**Material shown**
▼

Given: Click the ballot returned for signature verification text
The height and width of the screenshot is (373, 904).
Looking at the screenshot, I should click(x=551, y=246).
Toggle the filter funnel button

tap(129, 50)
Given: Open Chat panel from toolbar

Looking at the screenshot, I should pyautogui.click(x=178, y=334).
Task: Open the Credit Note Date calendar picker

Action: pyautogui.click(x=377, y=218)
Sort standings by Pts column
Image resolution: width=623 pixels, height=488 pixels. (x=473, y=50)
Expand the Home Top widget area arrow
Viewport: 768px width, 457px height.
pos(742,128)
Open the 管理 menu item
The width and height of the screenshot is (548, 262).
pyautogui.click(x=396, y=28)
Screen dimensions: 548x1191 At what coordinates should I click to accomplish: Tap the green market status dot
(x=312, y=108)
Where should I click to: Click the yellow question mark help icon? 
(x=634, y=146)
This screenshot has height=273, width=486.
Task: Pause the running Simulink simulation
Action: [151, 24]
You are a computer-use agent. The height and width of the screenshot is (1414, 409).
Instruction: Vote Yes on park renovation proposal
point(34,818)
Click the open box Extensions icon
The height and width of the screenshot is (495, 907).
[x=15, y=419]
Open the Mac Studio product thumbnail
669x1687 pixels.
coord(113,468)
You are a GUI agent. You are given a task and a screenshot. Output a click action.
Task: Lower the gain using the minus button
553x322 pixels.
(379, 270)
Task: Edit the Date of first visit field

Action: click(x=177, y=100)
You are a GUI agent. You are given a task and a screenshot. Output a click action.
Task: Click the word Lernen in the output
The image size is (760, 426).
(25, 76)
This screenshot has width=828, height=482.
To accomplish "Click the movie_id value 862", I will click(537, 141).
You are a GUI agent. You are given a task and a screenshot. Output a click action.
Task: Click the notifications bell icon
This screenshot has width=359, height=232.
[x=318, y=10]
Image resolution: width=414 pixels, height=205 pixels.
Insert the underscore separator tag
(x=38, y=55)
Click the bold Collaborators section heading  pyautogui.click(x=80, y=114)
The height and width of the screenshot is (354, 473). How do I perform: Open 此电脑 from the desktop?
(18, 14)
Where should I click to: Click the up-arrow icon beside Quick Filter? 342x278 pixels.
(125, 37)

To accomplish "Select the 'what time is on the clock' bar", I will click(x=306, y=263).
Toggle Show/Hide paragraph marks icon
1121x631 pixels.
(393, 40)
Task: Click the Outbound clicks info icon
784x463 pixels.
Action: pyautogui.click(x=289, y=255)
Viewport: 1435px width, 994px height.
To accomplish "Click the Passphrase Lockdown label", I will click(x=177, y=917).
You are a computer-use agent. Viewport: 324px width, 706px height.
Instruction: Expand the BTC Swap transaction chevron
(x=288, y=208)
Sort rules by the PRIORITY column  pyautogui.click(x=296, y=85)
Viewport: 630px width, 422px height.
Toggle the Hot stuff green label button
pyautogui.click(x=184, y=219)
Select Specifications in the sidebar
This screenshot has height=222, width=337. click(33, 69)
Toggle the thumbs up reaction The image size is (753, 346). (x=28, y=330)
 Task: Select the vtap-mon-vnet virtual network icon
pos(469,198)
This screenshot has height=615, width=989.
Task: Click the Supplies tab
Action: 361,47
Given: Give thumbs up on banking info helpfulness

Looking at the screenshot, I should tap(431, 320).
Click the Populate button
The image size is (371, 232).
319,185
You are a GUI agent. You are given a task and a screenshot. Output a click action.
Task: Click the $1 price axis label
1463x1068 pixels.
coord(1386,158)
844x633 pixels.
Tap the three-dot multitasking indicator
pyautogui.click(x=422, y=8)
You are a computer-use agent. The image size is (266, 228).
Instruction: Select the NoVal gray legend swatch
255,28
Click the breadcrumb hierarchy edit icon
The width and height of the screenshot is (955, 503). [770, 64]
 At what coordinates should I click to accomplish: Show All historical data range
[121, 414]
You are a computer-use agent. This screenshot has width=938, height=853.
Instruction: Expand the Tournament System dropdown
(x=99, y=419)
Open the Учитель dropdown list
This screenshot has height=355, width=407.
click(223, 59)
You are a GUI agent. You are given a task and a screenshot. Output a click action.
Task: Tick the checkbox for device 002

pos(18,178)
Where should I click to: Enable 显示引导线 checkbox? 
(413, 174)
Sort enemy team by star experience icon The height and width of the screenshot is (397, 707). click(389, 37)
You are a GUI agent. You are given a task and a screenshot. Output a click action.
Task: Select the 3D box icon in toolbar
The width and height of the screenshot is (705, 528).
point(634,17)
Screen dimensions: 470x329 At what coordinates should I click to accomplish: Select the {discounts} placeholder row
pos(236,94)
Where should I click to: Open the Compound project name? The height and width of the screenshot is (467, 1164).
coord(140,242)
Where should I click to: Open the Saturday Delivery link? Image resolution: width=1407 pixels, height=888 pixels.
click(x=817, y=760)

▲

**Work required**
The whole listing above must be copied exactly.

**Output**
Given: Click the ballot returned for signature verification text
The height and width of the screenshot is (373, 904).
Looking at the screenshot, I should click(x=551, y=246).
Toggle the filter funnel button

tap(129, 50)
Given: Open Chat panel from toolbar

Looking at the screenshot, I should pyautogui.click(x=178, y=334).
Task: Open the Credit Note Date calendar picker

Action: pyautogui.click(x=377, y=218)
Sort standings by Pts column
Image resolution: width=623 pixels, height=488 pixels. (x=473, y=50)
Expand the Home Top widget area arrow
Viewport: 768px width, 457px height.
pos(742,128)
Open the 管理 menu item
The width and height of the screenshot is (548, 262).
pyautogui.click(x=396, y=28)
Screen dimensions: 548x1191 At what coordinates should I click to accomplish: Tap the green market status dot
(x=312, y=108)
Where should I click to: Click the yellow question mark help icon? 
(x=634, y=146)
This screenshot has height=273, width=486.
Task: Pause the running Simulink simulation
Action: [151, 24]
You are a computer-use agent. The height and width of the screenshot is (1414, 409).
Instruction: Vote Yes on park renovation proposal
point(34,818)
Click the open box Extensions icon
The height and width of the screenshot is (495, 907).
[x=15, y=419]
Open the Mac Studio product thumbnail
669x1687 pixels.
coord(113,468)
You are a GUI agent. You are given a task and a screenshot. Output a click action.
Task: Lower the gain using the minus button
553x322 pixels.
(379, 270)
Task: Edit the Date of first visit field

Action: click(x=177, y=100)
You are a GUI agent. You are given a task and a screenshot. Output a click action.
Task: Click the word Lernen in the output
The image size is (760, 426).
(25, 76)
This screenshot has width=828, height=482.
To accomplish "Click the movie_id value 862", I will click(537, 141).
You are a GUI agent. You are given a task and a screenshot. Output a click action.
Task: Click the notifications bell icon
This screenshot has width=359, height=232.
[x=318, y=10]
Image resolution: width=414 pixels, height=205 pixels.
Insert the underscore separator tag
(x=38, y=55)
Click the bold Collaborators section heading  pyautogui.click(x=80, y=114)
The height and width of the screenshot is (354, 473). How do I perform: Open 此电脑 from the desktop?
(18, 14)
Where should I click to: Click the up-arrow icon beside Quick Filter? 342x278 pixels.
(125, 37)

To accomplish "Select the 'what time is on the clock' bar", I will click(x=306, y=263).
Toggle Show/Hide paragraph marks icon
1121x631 pixels.
(393, 40)
Task: Click the Outbound clicks info icon
784x463 pixels.
Action: pyautogui.click(x=289, y=255)
Viewport: 1435px width, 994px height.
To accomplish "Click the Passphrase Lockdown label", I will click(x=177, y=917).
You are a computer-use agent. Viewport: 324px width, 706px height.
Instruction: Expand the BTC Swap transaction chevron
(x=288, y=208)
Sort rules by the PRIORITY column  pyautogui.click(x=296, y=85)
Viewport: 630px width, 422px height.
Toggle the Hot stuff green label button
pyautogui.click(x=184, y=219)
Select Specifications in the sidebar
This screenshot has height=222, width=337. click(33, 69)
Toggle the thumbs up reaction The image size is (753, 346). (x=28, y=330)
 Task: Select the vtap-mon-vnet virtual network icon
pos(469,198)
This screenshot has height=615, width=989.
Task: Click the Supplies tab
Action: 361,47
Given: Give thumbs up on banking info helpfulness

Looking at the screenshot, I should tap(431, 320).
Click the Populate button
The image size is (371, 232).
319,185
You are a GUI agent. You are given a task and a screenshot. Output a click action.
Task: Click the $1 price axis label
1463x1068 pixels.
coord(1386,158)
844x633 pixels.
Tap the three-dot multitasking indicator
pyautogui.click(x=422, y=8)
You are a computer-use agent. The image size is (266, 228).
Instruction: Select the NoVal gray legend swatch
255,28
Click the breadcrumb hierarchy edit icon
The width and height of the screenshot is (955, 503). [770, 64]
 At what coordinates should I click to accomplish: Show All historical data range
[121, 414]
You are a computer-use agent. This screenshot has width=938, height=853.
Instruction: Expand the Tournament System dropdown
(x=99, y=419)
Open the Учитель dropdown list
This screenshot has height=355, width=407.
click(223, 59)
You are a GUI agent. You are given a task and a screenshot. Output a click action.
Task: Tick the checkbox for device 002

pos(18,178)
Where should I click to: Enable 显示引导线 checkbox? 
(413, 174)
Sort enemy team by star experience icon The height and width of the screenshot is (397, 707). click(389, 37)
You are a GUI agent. You are given a task and a screenshot. Output a click action.
Task: Select the 3D box icon in toolbar
The width and height of the screenshot is (705, 528).
point(634,17)
Screen dimensions: 470x329 At what coordinates should I click to accomplish: Select the {discounts} placeholder row
pos(236,94)
Where should I click to: Open the Compound project name? The height and width of the screenshot is (467, 1164).
coord(140,242)
Where should I click to: Open the Saturday Delivery link? Image resolution: width=1407 pixels, height=888 pixels.
click(x=817, y=760)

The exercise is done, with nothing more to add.